Pixel coordinate grounding data.
↓↓↓

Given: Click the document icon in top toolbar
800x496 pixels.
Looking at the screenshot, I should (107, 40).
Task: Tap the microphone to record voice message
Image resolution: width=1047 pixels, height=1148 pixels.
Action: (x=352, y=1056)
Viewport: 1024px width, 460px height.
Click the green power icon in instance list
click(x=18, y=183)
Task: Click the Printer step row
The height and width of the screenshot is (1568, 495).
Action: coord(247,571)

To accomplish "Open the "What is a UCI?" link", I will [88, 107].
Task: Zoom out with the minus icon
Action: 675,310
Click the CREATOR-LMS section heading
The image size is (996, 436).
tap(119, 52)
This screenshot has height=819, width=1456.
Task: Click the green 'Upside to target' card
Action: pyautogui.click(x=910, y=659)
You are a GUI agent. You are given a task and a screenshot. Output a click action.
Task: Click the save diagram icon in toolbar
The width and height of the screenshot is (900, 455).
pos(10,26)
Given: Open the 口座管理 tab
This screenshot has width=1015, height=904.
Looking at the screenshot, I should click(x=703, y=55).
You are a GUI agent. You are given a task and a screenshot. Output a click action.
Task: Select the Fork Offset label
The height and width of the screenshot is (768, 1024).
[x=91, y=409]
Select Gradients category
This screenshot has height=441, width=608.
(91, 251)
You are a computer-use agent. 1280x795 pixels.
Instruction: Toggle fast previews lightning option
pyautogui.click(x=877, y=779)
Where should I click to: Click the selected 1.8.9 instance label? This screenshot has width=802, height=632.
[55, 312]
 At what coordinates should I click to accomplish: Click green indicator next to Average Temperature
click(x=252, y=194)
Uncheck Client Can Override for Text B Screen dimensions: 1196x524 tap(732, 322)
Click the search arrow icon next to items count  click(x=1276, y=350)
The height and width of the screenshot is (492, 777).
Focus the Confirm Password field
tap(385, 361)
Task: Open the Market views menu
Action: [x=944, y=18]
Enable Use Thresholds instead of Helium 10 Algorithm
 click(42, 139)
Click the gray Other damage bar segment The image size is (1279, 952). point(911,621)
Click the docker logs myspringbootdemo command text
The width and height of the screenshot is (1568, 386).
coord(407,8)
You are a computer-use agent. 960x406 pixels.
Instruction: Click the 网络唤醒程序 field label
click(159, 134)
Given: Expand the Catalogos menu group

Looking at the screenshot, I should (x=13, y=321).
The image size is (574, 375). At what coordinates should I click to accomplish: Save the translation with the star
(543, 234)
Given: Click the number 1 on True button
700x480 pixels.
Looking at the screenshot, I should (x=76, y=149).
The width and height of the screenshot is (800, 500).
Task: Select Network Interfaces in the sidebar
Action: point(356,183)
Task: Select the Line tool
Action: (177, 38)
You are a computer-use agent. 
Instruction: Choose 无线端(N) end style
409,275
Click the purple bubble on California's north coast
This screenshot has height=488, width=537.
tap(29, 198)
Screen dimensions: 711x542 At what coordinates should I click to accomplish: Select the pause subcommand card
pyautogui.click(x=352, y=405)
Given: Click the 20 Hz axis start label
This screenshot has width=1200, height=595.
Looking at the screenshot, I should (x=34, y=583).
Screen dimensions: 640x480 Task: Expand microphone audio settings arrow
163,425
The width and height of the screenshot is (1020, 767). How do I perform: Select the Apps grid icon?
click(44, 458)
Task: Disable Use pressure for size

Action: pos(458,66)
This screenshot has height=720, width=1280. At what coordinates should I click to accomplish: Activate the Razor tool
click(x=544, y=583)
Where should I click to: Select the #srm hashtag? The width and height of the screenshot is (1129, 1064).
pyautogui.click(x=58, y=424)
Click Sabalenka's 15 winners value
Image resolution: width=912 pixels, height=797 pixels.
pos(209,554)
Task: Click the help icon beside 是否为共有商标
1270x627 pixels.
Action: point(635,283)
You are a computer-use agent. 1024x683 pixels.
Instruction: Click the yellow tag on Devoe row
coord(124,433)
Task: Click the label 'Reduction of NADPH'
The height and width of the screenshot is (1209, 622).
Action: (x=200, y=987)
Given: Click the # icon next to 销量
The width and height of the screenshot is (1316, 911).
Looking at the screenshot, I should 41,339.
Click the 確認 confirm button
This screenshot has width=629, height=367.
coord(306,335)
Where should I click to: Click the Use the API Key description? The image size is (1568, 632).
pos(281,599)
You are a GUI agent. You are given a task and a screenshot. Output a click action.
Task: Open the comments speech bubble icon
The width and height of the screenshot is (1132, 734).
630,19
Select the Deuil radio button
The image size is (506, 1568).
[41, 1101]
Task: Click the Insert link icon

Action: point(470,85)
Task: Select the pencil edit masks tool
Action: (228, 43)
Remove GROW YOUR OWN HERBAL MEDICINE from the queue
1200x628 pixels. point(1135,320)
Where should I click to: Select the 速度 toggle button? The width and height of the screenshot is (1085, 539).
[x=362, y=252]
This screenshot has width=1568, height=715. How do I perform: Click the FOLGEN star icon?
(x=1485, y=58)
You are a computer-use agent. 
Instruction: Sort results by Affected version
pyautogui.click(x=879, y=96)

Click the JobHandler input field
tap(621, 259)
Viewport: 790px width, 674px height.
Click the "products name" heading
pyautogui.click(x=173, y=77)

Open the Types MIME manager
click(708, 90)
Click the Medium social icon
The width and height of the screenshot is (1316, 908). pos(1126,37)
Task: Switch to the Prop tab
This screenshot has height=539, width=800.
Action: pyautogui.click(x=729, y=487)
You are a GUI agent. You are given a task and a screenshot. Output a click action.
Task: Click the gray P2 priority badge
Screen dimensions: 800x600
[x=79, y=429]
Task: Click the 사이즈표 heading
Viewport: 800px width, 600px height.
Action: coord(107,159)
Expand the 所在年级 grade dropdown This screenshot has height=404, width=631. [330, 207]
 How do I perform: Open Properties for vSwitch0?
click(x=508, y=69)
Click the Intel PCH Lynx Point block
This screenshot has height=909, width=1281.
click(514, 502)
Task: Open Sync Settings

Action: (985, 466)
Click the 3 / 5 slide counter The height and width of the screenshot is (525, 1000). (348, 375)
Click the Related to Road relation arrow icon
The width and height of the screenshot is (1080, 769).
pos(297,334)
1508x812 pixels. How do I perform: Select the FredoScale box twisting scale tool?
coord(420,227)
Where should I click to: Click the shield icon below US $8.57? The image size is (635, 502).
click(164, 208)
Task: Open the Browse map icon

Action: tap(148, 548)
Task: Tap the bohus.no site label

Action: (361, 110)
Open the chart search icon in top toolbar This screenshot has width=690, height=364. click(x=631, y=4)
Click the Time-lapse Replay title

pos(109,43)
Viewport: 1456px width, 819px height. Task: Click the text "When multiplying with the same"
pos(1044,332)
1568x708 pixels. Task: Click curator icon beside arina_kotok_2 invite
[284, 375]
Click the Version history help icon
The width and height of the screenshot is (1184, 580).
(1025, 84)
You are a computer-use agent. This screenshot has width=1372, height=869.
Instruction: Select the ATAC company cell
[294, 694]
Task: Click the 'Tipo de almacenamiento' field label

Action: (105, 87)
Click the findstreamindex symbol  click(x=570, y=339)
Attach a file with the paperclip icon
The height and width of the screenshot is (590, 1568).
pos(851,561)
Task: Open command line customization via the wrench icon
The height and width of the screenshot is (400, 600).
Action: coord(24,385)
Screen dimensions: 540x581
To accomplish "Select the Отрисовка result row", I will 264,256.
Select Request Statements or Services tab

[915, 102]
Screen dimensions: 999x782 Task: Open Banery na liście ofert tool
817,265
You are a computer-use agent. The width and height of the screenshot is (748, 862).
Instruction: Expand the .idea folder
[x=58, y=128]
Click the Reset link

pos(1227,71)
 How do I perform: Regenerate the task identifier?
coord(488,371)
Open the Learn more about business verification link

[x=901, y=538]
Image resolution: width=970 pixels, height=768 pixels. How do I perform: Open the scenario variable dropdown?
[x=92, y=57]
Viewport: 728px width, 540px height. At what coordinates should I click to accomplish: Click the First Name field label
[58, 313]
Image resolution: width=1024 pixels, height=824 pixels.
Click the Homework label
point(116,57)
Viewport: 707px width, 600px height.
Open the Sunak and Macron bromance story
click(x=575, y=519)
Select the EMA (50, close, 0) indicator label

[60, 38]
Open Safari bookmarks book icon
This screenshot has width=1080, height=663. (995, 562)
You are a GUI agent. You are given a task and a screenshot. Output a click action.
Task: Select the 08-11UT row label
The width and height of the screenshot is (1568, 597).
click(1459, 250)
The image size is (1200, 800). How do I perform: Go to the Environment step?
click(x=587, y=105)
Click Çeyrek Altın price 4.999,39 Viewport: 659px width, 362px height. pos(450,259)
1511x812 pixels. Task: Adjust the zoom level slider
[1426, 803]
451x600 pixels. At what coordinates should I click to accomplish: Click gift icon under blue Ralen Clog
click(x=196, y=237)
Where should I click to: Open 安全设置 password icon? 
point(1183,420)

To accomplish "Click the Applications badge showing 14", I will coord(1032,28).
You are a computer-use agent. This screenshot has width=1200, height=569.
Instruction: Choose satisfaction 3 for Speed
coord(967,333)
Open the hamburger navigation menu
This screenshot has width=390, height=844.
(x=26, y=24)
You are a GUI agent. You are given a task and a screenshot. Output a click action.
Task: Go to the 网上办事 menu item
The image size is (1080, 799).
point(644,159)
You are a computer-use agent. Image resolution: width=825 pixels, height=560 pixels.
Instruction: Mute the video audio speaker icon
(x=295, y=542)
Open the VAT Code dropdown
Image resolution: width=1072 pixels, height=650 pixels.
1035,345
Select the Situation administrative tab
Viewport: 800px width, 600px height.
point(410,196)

↑↑↑

TASK.
Only one stretch of the records above is wanted: the lines between the one holding "Click the gray Other" and the one holding "Given: Click the number 1 on True button", inclusive, reproduced exactly.

ANSWER TO THIS PROBLEM.
Click the gray Other damage bar segment The image size is (1279, 952). point(911,621)
Click the docker logs myspringbootdemo command text
The width and height of the screenshot is (1568, 386).
coord(407,8)
You are a computer-use agent. 960x406 pixels.
Instruction: Click the 网络唤醒程序 field label
click(159, 134)
Given: Expand the Catalogos menu group

Looking at the screenshot, I should (x=13, y=321).
The image size is (574, 375). At what coordinates should I click to accomplish: Save the translation with the star
(543, 234)
Given: Click the number 1 on True button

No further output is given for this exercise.